Sounds like a disability to me.
 
I believe obesity has been considered a disability in America for some time. (So is alcoholism and drug addiction.)

It's not considered discrimination if the disability effects job performance.

I watched the series "Half Ton Man". It was about the guys that need to be fork lifted into a furniture van for transport to the fat farm. Two years of exercise and diet, and surgery to cut off a couple hundred pounds of excess skin after losing 500 pounds, the guy left at a healthy weight. The doctor's closing comment was "He'll be back". A subsequent episode a couple years later- yup, he was back. So obesity is a strong addiction that is incurable.
 
I believe obesity has been considered a disability in America for some time. (So is alcoholism and drug addiction.)

It's not considered discrimination if the disability effects job performance.

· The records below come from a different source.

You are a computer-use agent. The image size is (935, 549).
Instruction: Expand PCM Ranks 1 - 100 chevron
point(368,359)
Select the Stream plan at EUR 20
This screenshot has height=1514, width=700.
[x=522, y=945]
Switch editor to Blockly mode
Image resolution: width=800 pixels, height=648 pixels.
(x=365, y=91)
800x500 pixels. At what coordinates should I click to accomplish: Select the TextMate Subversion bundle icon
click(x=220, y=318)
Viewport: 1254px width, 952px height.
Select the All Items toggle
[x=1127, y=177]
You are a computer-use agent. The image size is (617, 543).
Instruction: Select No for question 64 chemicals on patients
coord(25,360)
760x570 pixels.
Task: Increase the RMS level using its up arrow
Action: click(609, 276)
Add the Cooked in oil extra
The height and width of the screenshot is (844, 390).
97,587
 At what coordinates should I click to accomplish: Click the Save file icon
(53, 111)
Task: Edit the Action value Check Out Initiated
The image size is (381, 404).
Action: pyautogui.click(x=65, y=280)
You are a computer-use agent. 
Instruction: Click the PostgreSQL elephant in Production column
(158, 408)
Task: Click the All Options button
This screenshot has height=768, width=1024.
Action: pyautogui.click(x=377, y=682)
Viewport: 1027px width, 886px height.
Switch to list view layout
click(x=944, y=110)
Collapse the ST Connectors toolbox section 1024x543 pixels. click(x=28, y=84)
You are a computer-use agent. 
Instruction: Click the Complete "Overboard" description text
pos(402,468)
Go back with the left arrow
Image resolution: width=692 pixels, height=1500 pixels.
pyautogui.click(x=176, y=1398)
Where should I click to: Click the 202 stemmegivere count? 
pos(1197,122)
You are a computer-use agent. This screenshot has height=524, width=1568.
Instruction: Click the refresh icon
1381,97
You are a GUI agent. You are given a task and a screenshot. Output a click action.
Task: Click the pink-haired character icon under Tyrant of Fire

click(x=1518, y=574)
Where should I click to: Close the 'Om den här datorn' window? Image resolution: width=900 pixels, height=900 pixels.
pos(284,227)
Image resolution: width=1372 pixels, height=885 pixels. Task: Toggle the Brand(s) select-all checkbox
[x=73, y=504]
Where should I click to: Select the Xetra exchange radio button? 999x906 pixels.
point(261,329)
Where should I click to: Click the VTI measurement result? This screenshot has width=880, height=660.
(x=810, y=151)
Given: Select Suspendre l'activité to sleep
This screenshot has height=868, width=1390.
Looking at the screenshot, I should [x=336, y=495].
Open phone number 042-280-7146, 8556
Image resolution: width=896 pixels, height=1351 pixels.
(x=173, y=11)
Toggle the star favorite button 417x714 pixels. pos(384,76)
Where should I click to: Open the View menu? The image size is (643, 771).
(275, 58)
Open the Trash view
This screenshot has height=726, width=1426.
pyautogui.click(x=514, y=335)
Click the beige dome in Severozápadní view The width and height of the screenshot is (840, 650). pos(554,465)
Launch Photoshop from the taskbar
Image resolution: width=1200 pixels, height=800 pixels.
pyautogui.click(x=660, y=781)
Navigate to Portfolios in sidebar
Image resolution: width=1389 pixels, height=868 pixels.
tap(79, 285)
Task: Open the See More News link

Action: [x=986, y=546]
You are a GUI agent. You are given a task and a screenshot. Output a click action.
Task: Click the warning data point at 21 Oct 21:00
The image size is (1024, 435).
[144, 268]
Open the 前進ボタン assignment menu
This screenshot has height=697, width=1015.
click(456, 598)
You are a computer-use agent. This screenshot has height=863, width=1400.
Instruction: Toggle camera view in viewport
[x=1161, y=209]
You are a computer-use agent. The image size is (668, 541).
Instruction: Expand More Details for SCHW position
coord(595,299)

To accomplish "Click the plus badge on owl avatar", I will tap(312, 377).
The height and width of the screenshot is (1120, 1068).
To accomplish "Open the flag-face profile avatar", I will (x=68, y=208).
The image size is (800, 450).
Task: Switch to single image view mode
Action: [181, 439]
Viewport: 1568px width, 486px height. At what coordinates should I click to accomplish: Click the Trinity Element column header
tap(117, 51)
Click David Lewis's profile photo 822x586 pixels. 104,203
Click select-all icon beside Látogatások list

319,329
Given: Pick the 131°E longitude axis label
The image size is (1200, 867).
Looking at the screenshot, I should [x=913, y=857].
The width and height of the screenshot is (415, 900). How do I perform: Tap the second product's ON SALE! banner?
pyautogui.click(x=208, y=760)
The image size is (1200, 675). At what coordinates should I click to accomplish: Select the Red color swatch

I watched the series "Half Ton Man". It was about the guys that need to be fork lifted into a furniture van for transport to the fat farm. Two years of exercise and diet, and surgery to cut off a couple hundred pounds of excess skin after losing 500 pounds, the guy left at a healthy weight. The doctor's closing comment was "He'll be back". A subsequent episode a couple years later- yup, he was back. So obesity is a strong addiction that is incurable.

Alcoholism is covered but it's no free pass (show up to work drunk, and you're fired).

Drug addiction is not covered (because drugs are illegal). Anyone currently addicted but not using is covered.

Under the ADA, you're disabled if the employer treats you "as if" you have a disability. This allowed morbid obesity to be a disability. It has to be morbid, versus, say, just my beer belly. And, the person still has to be able to do the essential job functions with or without reasonable accommodation.

I'm ok with this--for most jobs, how much you weigh is irrelevant.
 
If a rock climber breaks his leg falling off a cliff, he is considered disabled until he heals. I don't see the difference as long as a doctor is signing off that the person has a disability.
 
If one is disabled by a condition - regardless of how it is acquired - it is by very definition a disability. I'm not sure of ANY definition of 'disabled' anywhere in the world that is predicated on the culpability or otherwise of the individual in acquiring their disability. Is a drink driver who crashes their car and ends up in a wheelchair not disabled? Is a person who acquires a brain injury because they did something stupid?

Your outrage seems to be simply a case of prejudice and little else.

While I think your last sentence is correct I believe the perceived difference with obesity when compared to other self inflicted disabilities is that obesity is self curable too. If only the fatties would stop cramming pies in their faces, they'd get better.
There seems to be a wealth of evidence that while technically true, this is not actually achievable, so I'm OK with the ruling.